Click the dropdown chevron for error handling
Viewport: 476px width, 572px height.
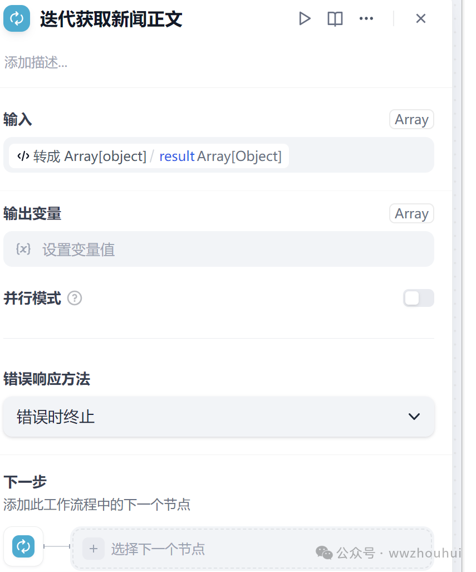414,417
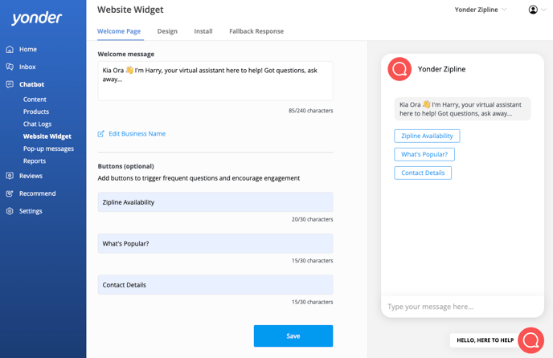Click the red chat launcher bubble icon
Screen dimensions: 553x358
pos(530,340)
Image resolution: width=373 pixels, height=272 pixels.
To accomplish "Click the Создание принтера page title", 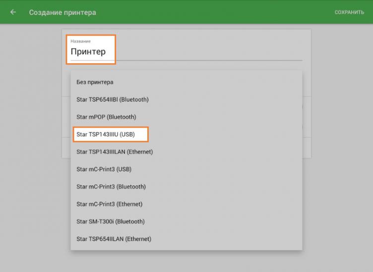I will (62, 12).
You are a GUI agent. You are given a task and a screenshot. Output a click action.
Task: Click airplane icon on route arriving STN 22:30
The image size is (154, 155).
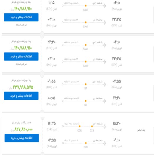pyautogui.click(x=105, y=45)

Work to be completed:
Where pictures appear, drop them, and reproduce exactly only the lines running from the beginning of the data to the line that contains "Image resolution: width=373", inclusive.

Task response:
Click the dropdown chevron for error handling
Viewport: 476px width, 572px height.
414,417
Click the red chat launcher bubble icon
Screen dimensions: 553x358
pos(530,340)
Image resolution: width=373 pixels, height=272 pixels.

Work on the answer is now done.